■ EXERCISE DIRECTIONS
The entries are to be duplicated exactly, though any picture in them must be omitted.

■ SUPPLIED ENTRIES
○ ○ ○ ○

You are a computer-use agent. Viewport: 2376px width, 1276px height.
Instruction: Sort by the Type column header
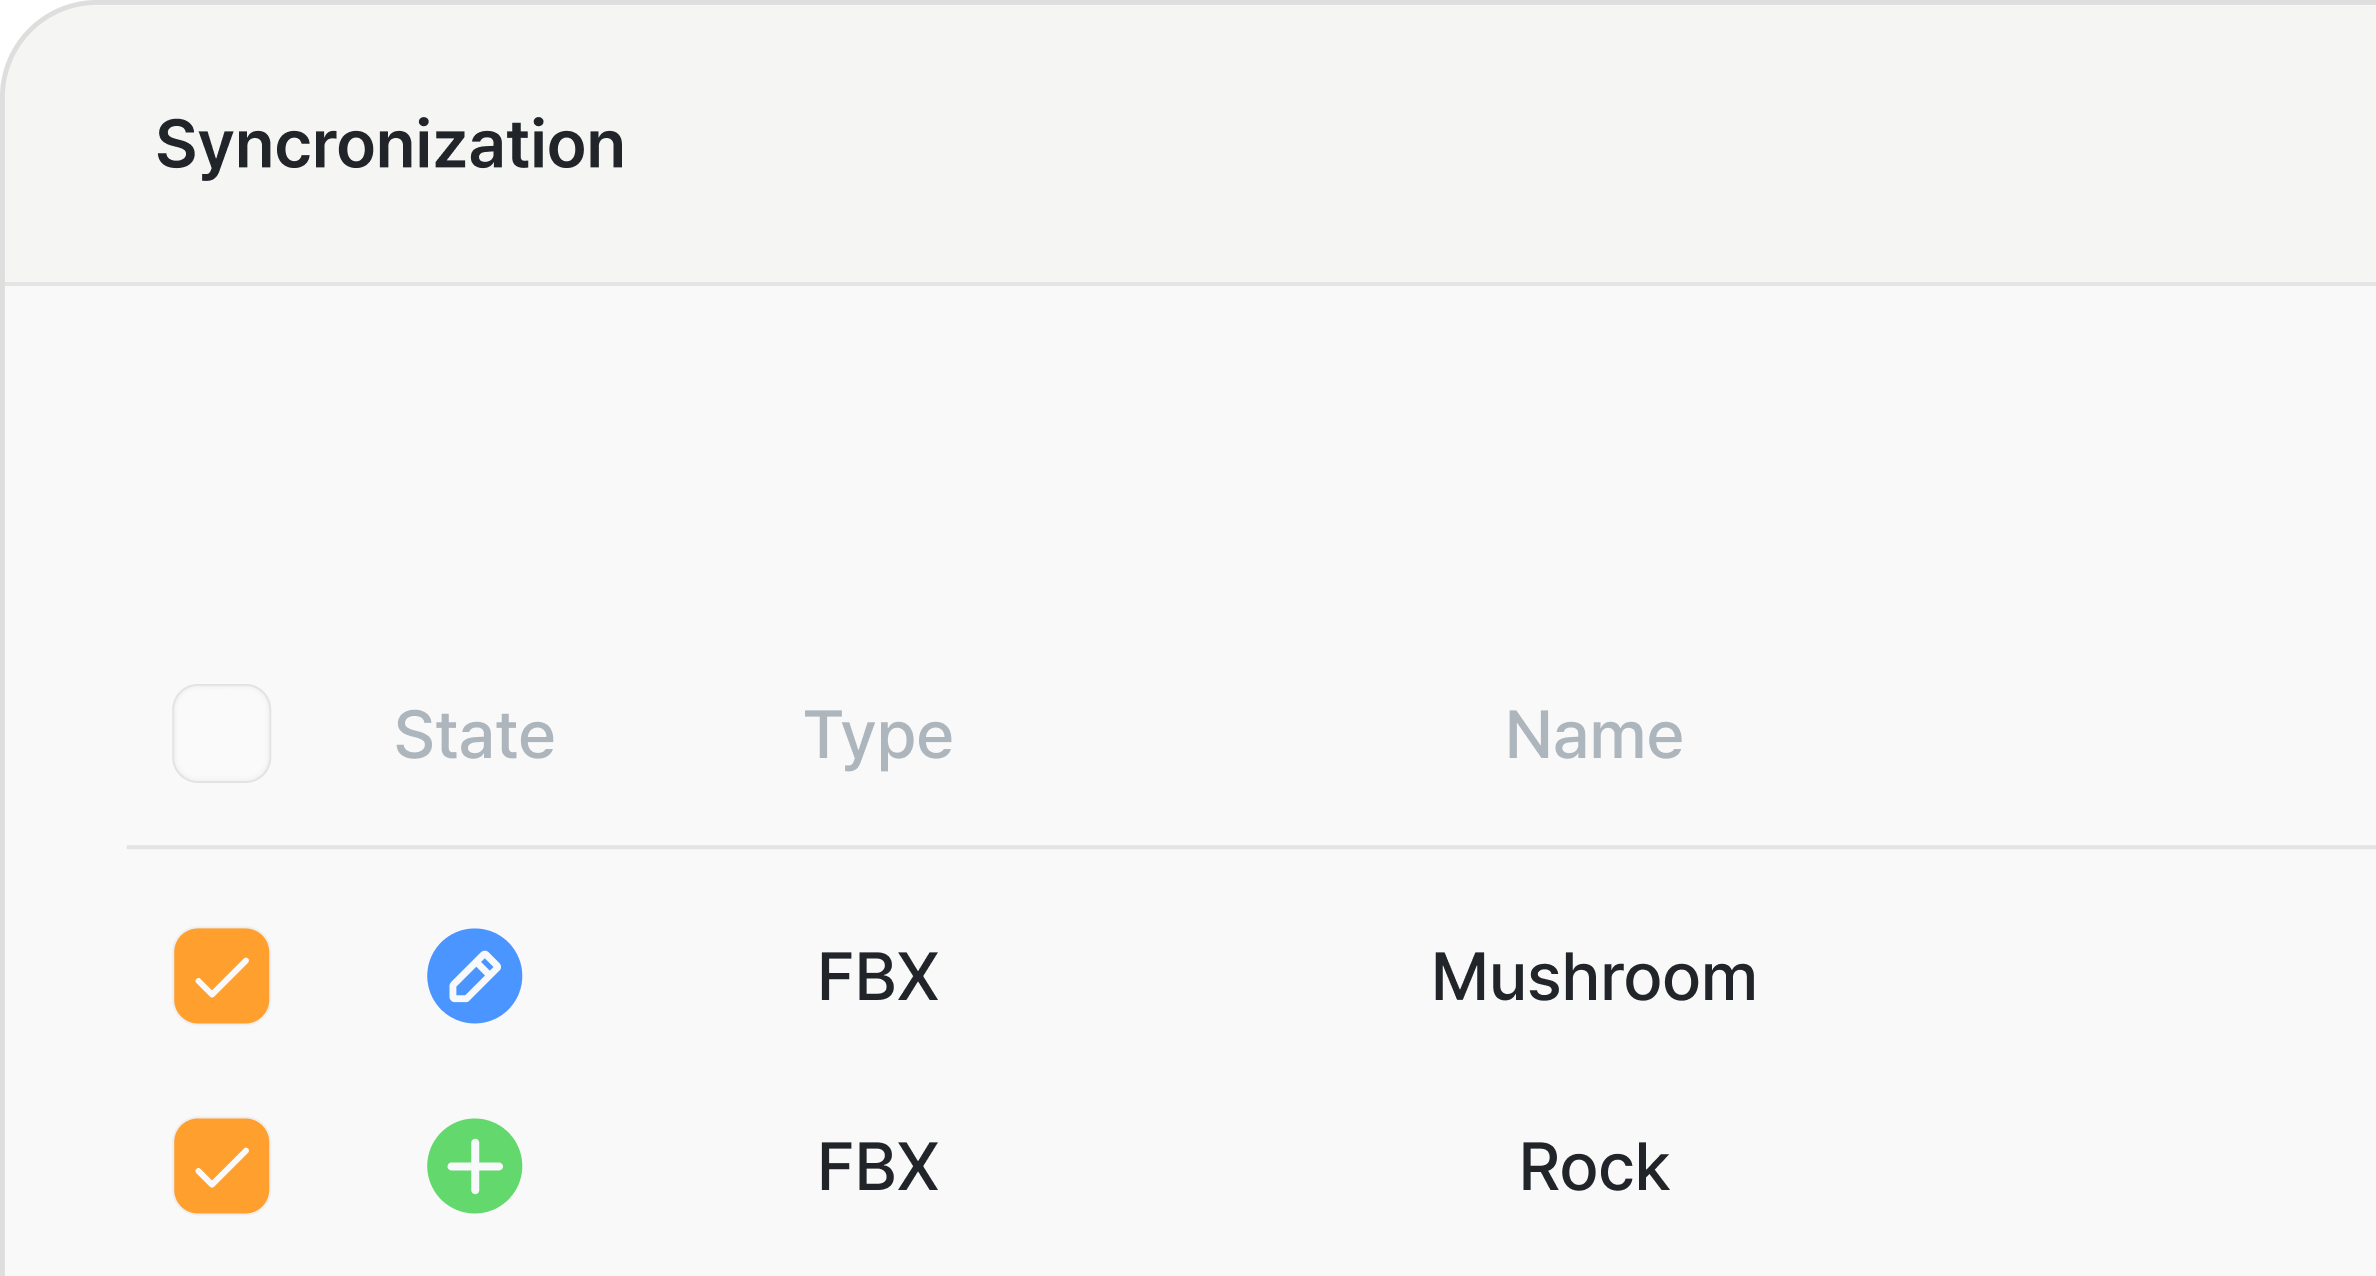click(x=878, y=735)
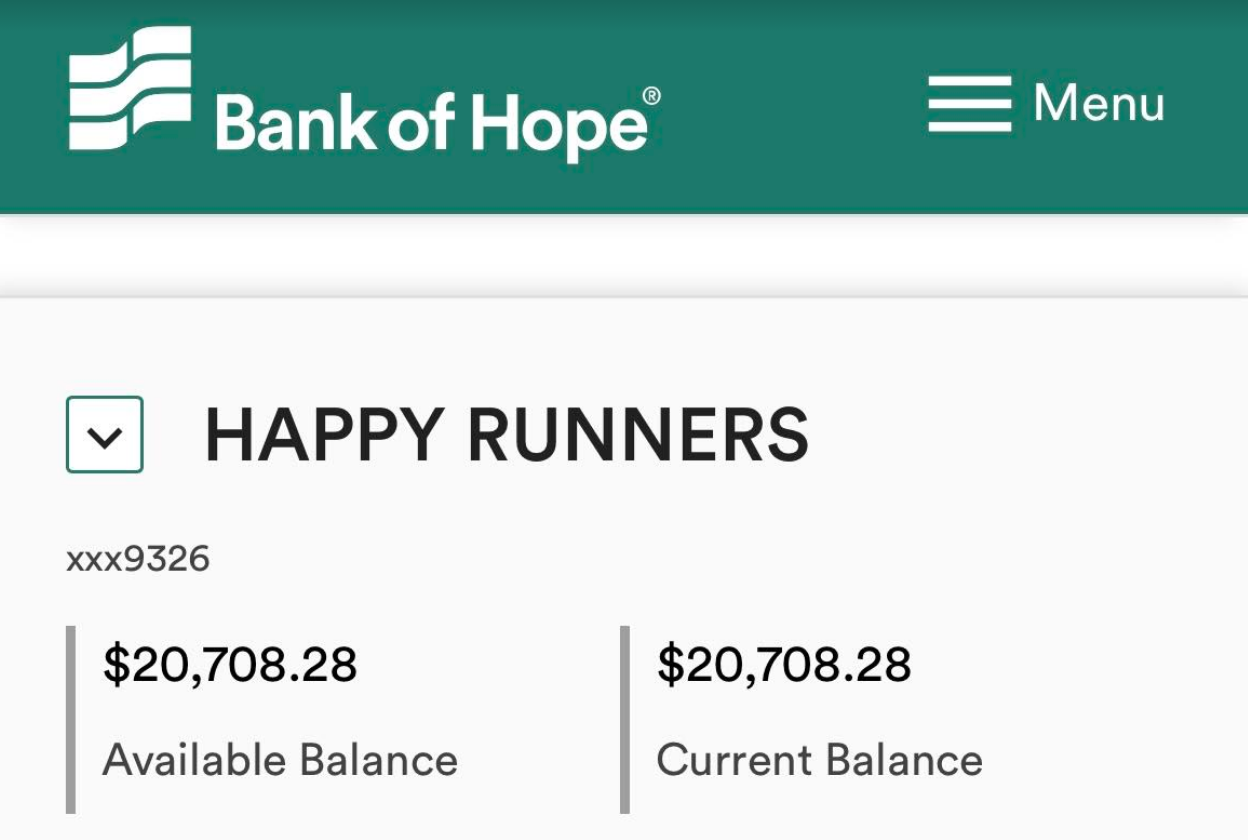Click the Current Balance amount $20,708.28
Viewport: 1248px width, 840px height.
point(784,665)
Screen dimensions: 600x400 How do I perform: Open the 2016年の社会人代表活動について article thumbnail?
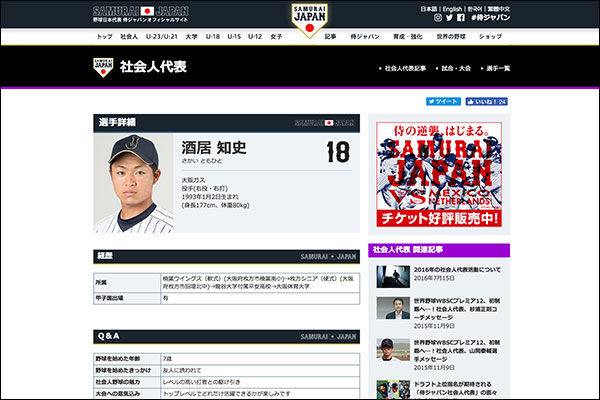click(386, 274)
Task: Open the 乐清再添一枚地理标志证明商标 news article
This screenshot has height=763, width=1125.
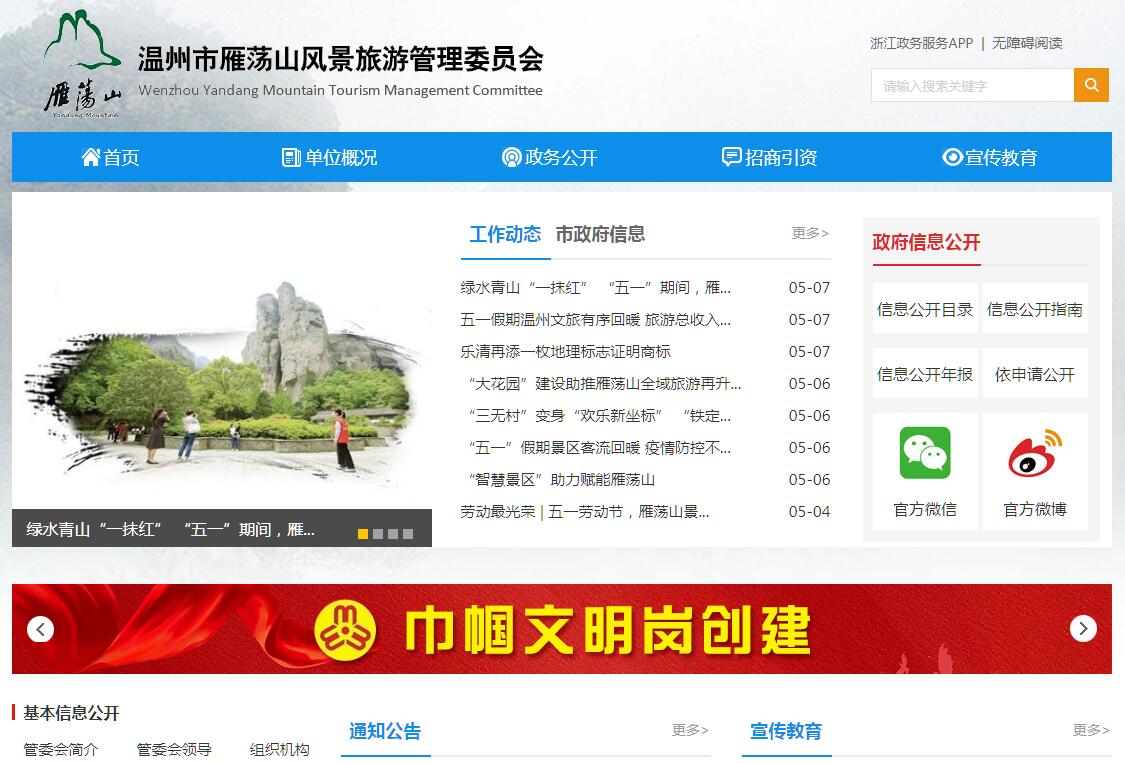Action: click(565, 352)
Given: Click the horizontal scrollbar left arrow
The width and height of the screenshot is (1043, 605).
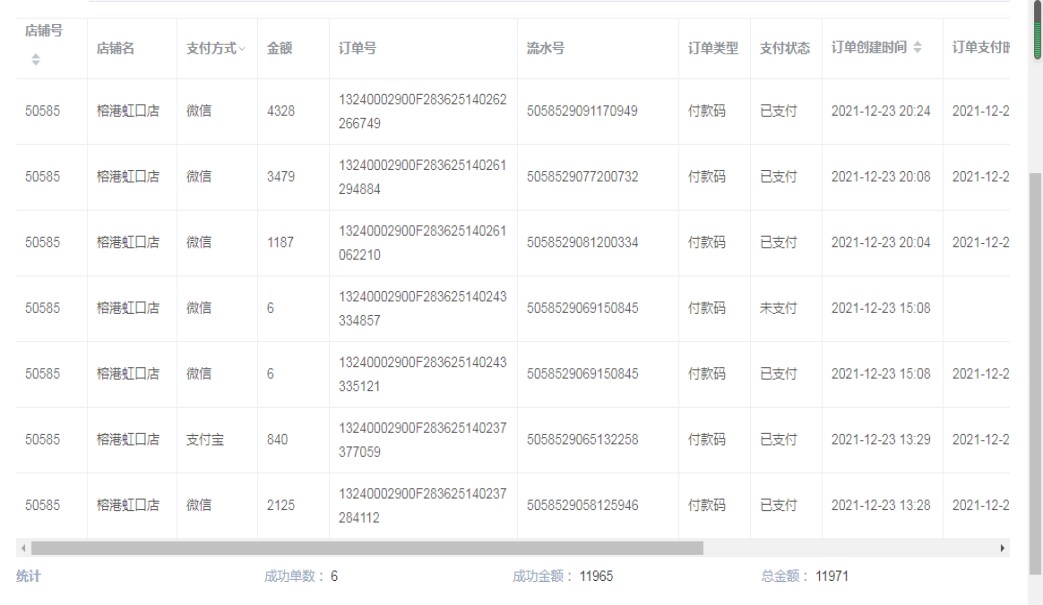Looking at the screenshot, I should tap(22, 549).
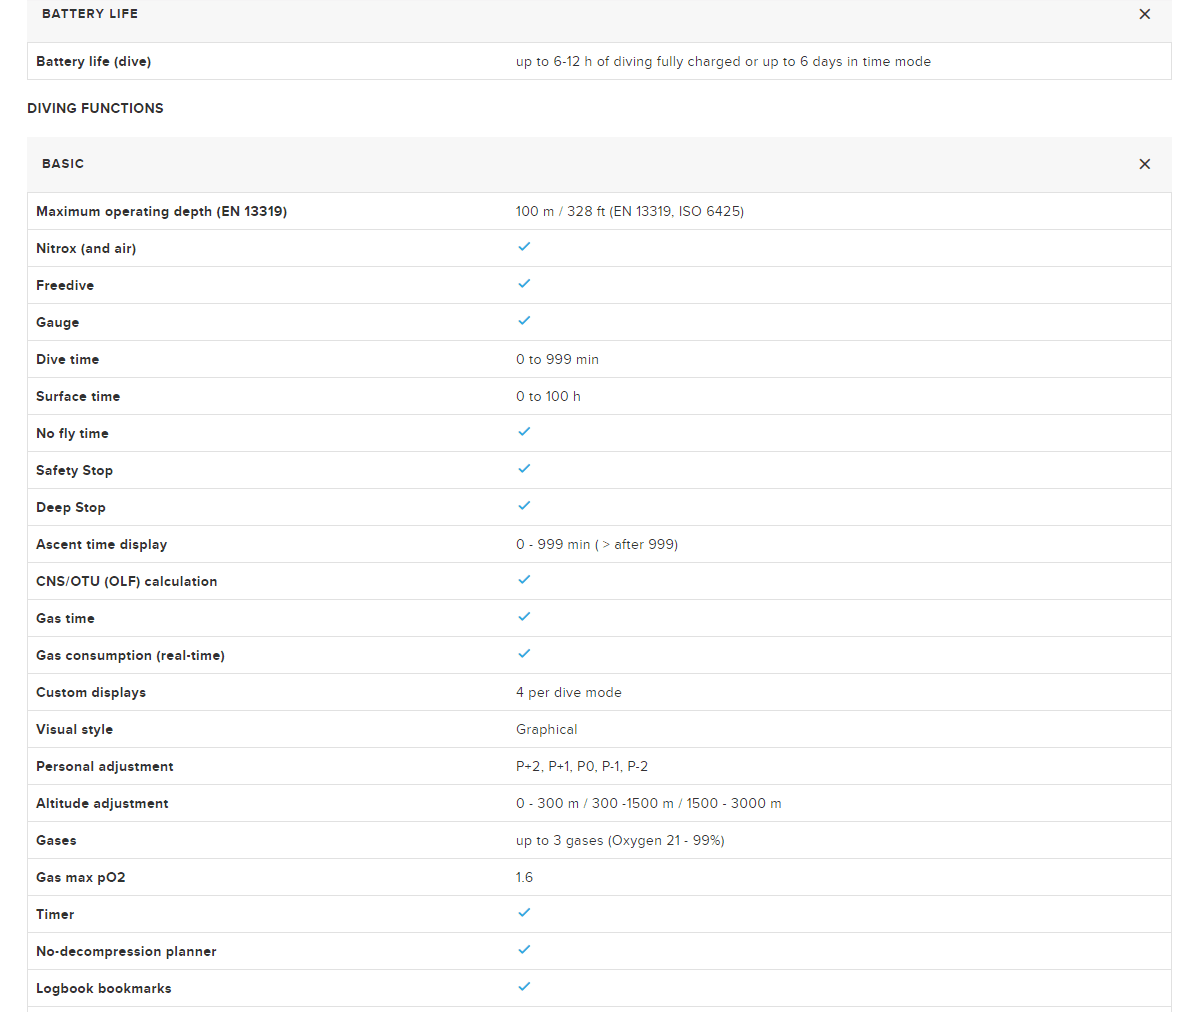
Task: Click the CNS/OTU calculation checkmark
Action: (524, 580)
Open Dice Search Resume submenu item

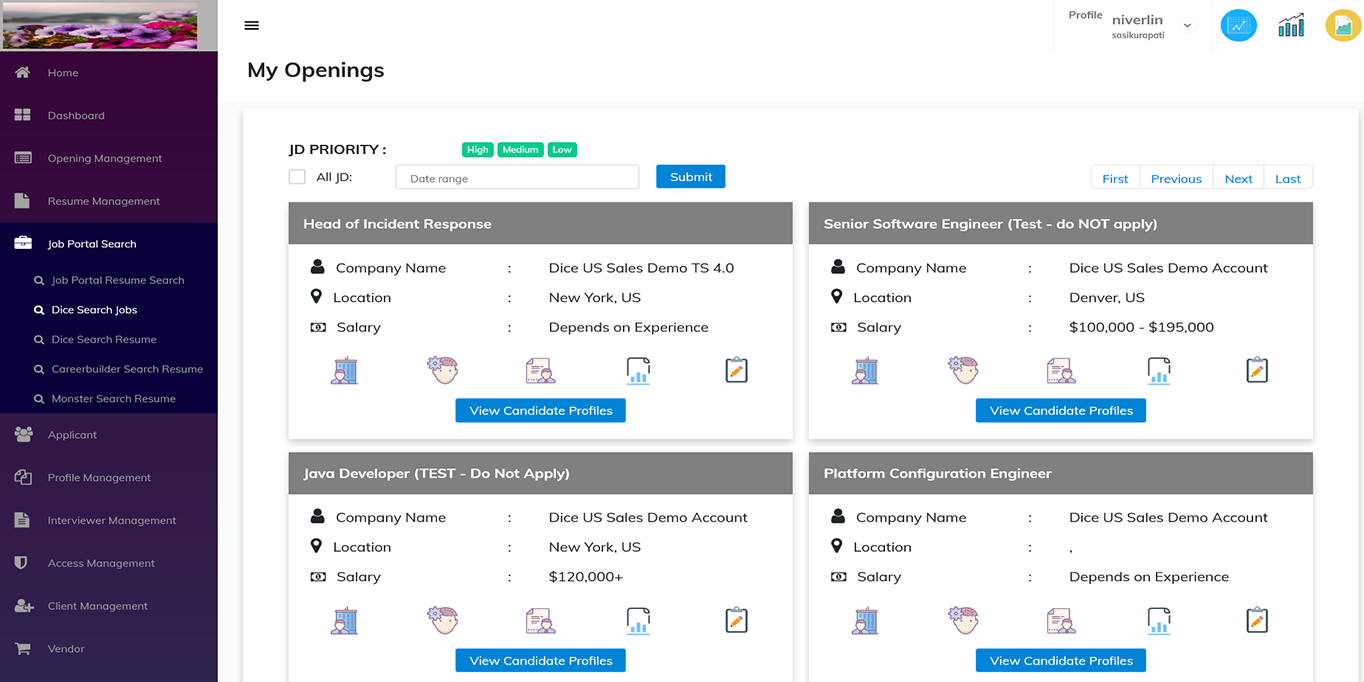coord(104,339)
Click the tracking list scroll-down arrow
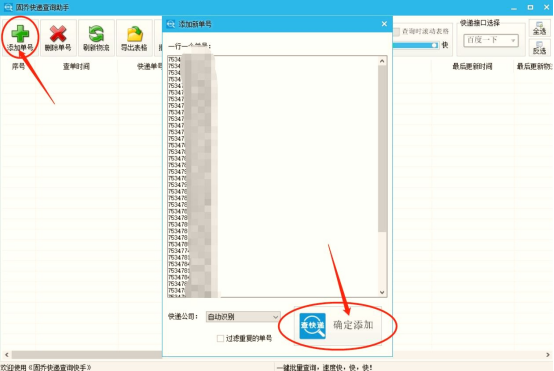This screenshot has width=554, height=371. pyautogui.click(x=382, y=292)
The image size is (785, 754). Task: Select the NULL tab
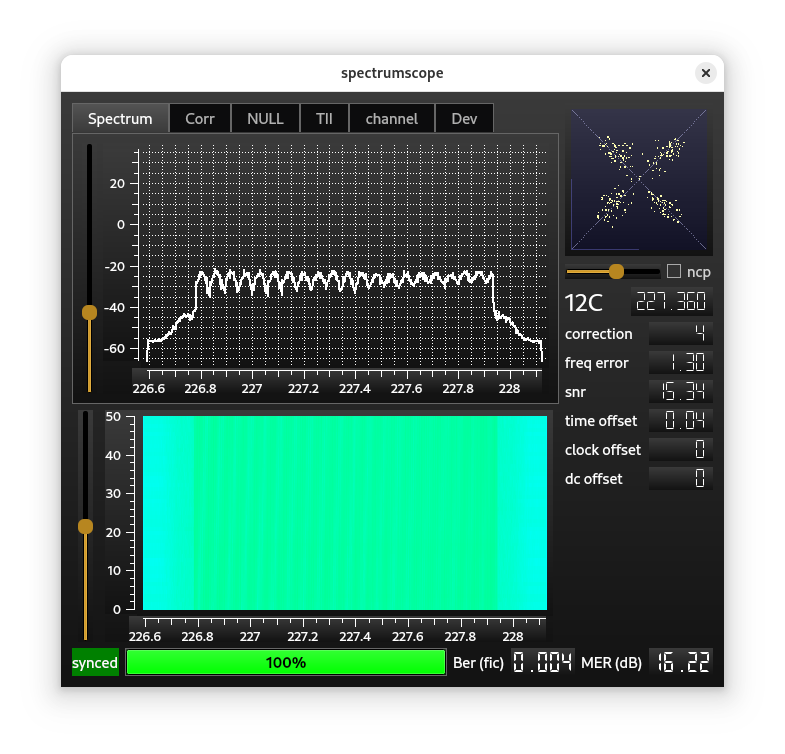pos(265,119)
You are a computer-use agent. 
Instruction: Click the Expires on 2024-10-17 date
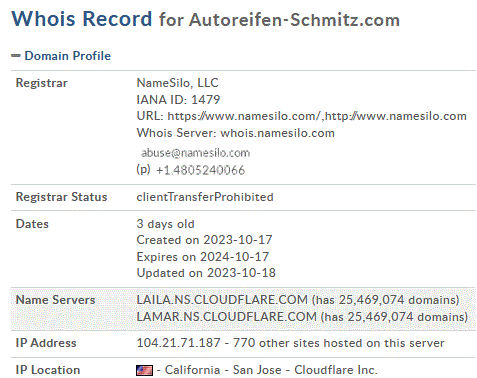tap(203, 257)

○ ○ ○ ○

■ RESULT OF THE EXERCISE
You are a computer-use agent. Viewport: 2376px width, 1276px height.
Instruction: Sort by the Type column header
click(x=878, y=735)
Click the Current Balance amount $20,708.28
Viewport: 1248px width, 840px height.
point(784,665)
Screen dimensions: 600x400 How do I perform: Open the 2016年の社会人代表活動について article thumbnail?
click(386, 274)
Task: Open the 乐清再添一枚地理标志证明商标 news article
This screenshot has height=763, width=1125.
Action: click(565, 352)
Given: Click the horizontal scrollbar left arrow
The width and height of the screenshot is (1043, 605).
Looking at the screenshot, I should tap(22, 549).
Task: Click the CNS/OTU calculation checkmark
Action: (524, 580)
Open Dice Search Resume submenu item

coord(104,339)
Click the tracking list scroll-down arrow
This screenshot has width=554, height=371. pyautogui.click(x=382, y=292)
The image size is (785, 754). Task: Select the NULL tab
pos(265,119)
You are a computer-use agent. 
Instruction: Click the Expires on 2024-10-17 date
tap(203, 257)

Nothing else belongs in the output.